Internally funded project
Start date : 01.01.2019
The project “Parasite Poetics in Scandinavian Literature” explores the epistemic, poetological, and ecocritical functions of parasitic relations in Scandinavian texts and films. The relevance of parasitism manifests in four scenarios: 1) in the borderline figure of the sponger and the (uninvited) guest, often involving questions of social and political dynamics and also the literary-social phenomenon of patronage in the arts, co-authorship, and ghostwriting; 2) as an intertextual phenomenon incorporating parasitic and participatory writing processes and the linked relations between pretext and post-text, and between text, paratext, and context (also intermedially in the form of literary and film remakes); 3) poetological processes resembling parasitic irritations, infiltrations, infections and corruptions from the inside, incorporating the transformation of de- or re-composition; and 4) as a dynamic complex relation in the context of one or more ecosystems.
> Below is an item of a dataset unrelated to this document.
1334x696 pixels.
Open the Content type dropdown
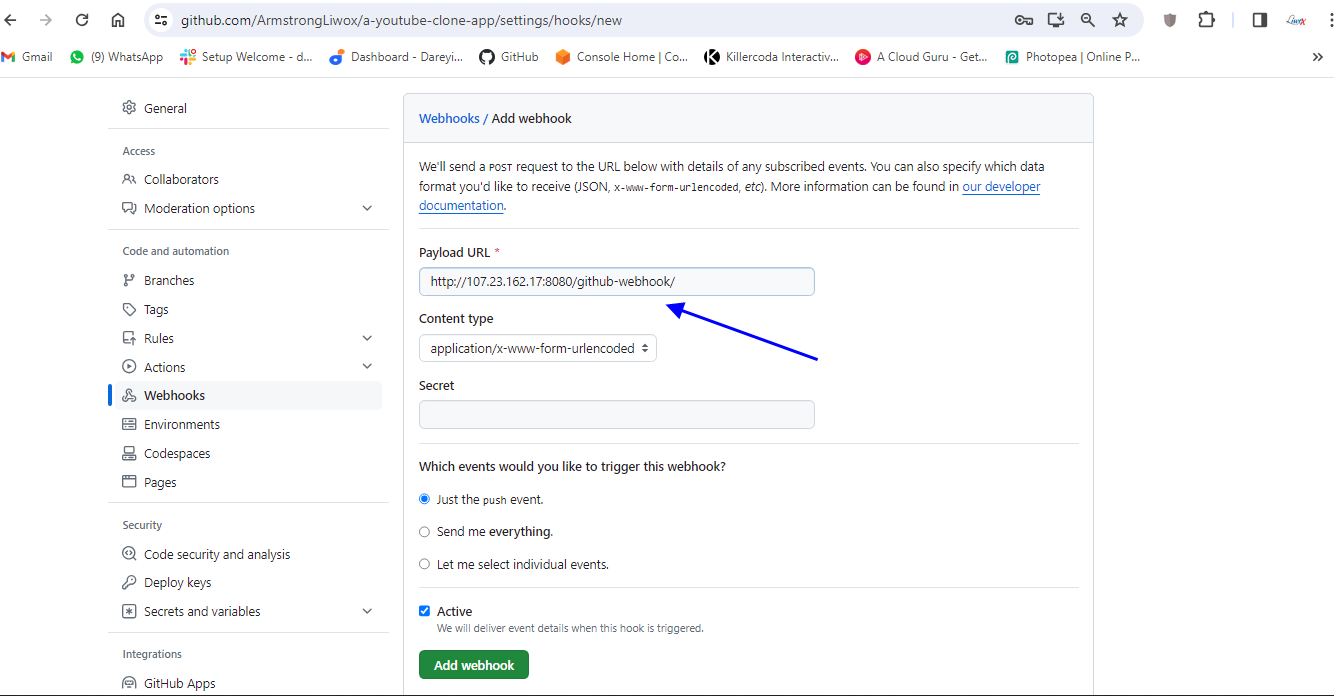(x=537, y=348)
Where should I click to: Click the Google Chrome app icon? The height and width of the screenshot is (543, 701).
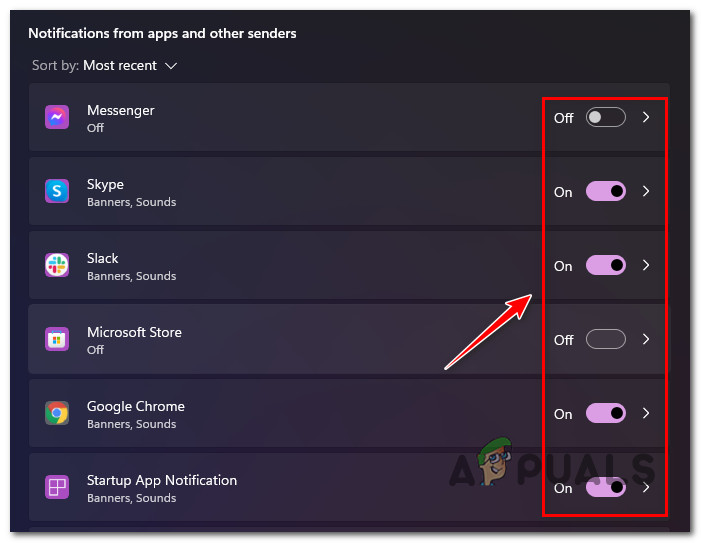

This project will be the first to focus on eco-parasitic aesthetics in Scandinavian literary and audiovisual fictions from the eighteenth through to the twenty-first century. It will chart a course through literary history, exploring philosophical, political, intertextual, poetological and ecocritical approaches to parasitic systems, figures and rhetoric. The dual foci of the project, encompassing both poetological aspects and posthuman/ecosystemic elements, will cover the main developments in the application and evaluation of parasitic principles. The aim of the project is to examine the generative strategies of parasitic systems and/or their transference in epistemological, sociocultural, and poetological systems, to map their various irritations and variations, and explore their potential to modify and expand worldviews – both in terms of aesthetic principles and in the post-humanist conceptualization of human-environment-interactions. One particular angle that has not been pursued hitherto is the understanding of parasites as ecosystem dynamics that challenge the anthropocentrism of human worlding, in that they question, irritate or subvert the traditional subject and scenarios that uphold the human-nature dichotomy.